Conclusion: The hybrid nature of a targeting imaging agent like MSAP-Ac-TZ14011 enables integration of target selection, in vivo imaging and ex vivo validation using a single agent. The use of biopsy tissue for biomarker screening can readily be expanded to other targeting hybrid imaging agents and can possibly help increase the clinical applicability of tumor-specific imaging approaches.

Figure 1. Schematic representation of the integrated logistics made possible by using a targeting hybrid imaging agent.

A) Analysis of tumor biopsy samples using the fluorescent beacon of the imaging agent using flow cytometry. B) Non-invasive tumor visualization using SPECT/CT after radiolabeling of the hybrid agent. Fluorescence imaging enables intraoperative surgical guidance. C) Ex vivo evaluation of tracer distribution using fluorescence imaging and –microscopy after excision of the tumor.

Figure 2. Structure of MSAP-Ac-TZ14011.

Figure 3. CXCR4 staining using immunohistochemistry.

Membranous staining of fixed tumor tissue slices after incubation with the anti-CXCR4 antibody 2B11 in A) early, B) intermediate, C) late stage MIN-O tumor lesions and D) 4T1 control tumors (40× magnification).

Figure 4. Fluorescence based fresh tumor biopsy analysis after incubation with MSAP-Ac-TZ14011.

A) CXCR4 staining pattern in early (black), intermediate (red) and late stage (blue) MIN-O biopsy samples. B) CXCR4 staining pattern in 4T1 biopsy samples. Non-incubated control samples are depicted in grey. C–F) Analysis of CD45 expression in CXCR4 positive cells in early, intermediate and late stage MIN-O tumor lesions and 4T1 tumor lesions. For percentages of populations with different CXCR4 expression, see Table 2.

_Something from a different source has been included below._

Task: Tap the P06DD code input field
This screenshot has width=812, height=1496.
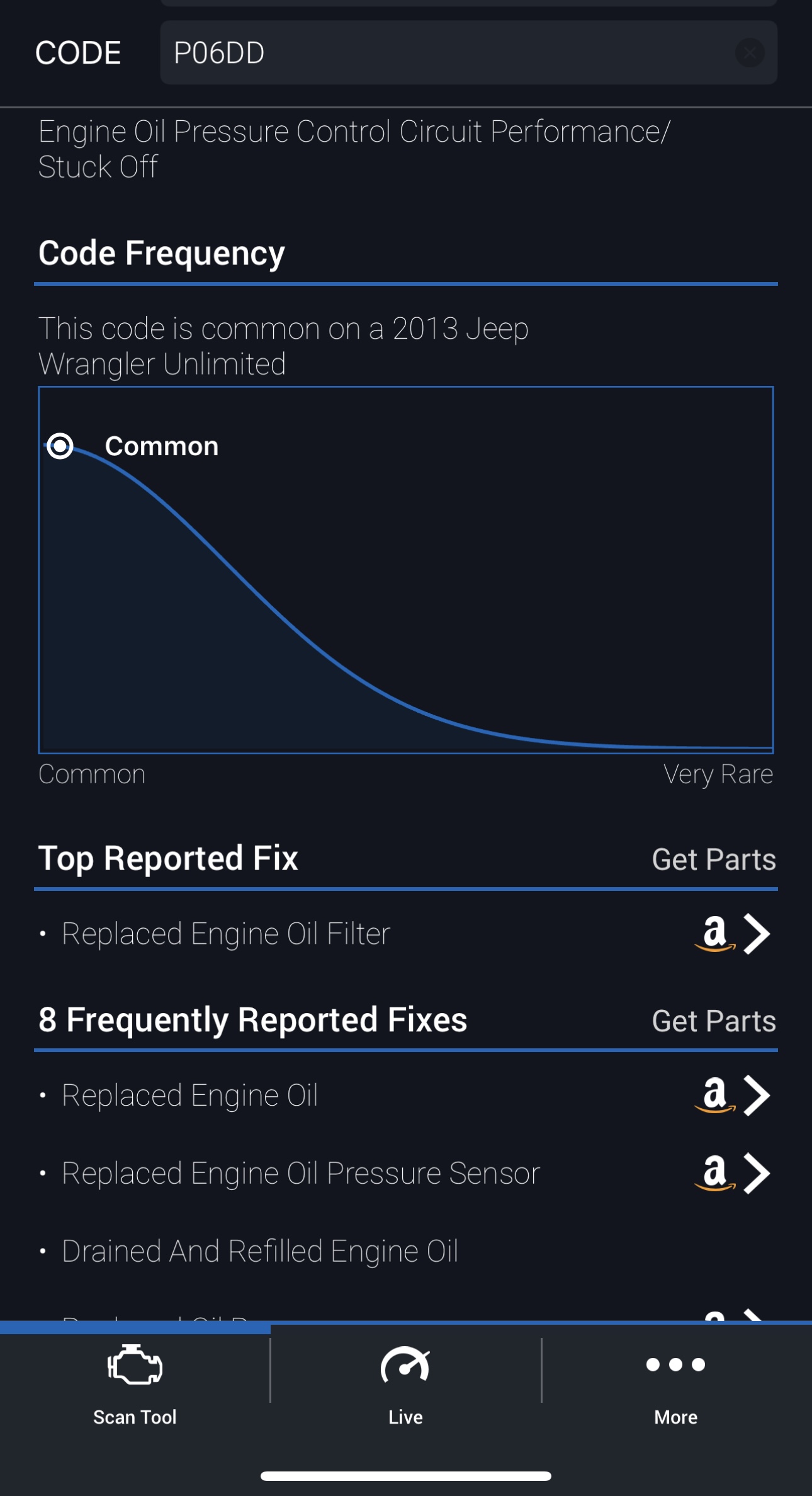Action: [x=441, y=53]
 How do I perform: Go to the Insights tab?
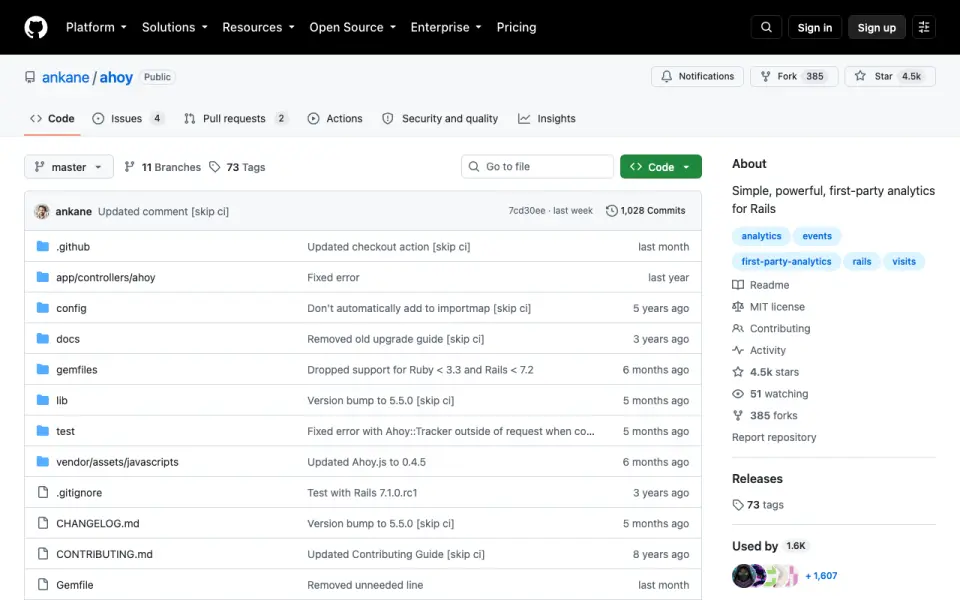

Figure 5. Evaluation of freshly isolated MIN-O tumor slices.

A) ex vivo incubation with MSAP-Ac-TZ14011 and B) after intravenous injection of MSAP-Ac-TZ14011 twenty-four hours prior to evaluation of the tissue. I: 10× magnification. II) 63× magnification. Signal emitted by MSAP-Ac-TZ14011 is depicted in magenta and DAPI (blue) was used to visualize the cell nucleus.

Figure 6. Non-invasive imaging.

A) SPECT/CT imaging after intravenous injection of ¹¹¹In-MSAP-Ac-TZ14011. B) in vivo and C) ex vivo fluorescence imaging. D) fluorescence microscopy (10× magnification). Intermediate stage MIN-O: top images. Late stage 4T1: bottom images.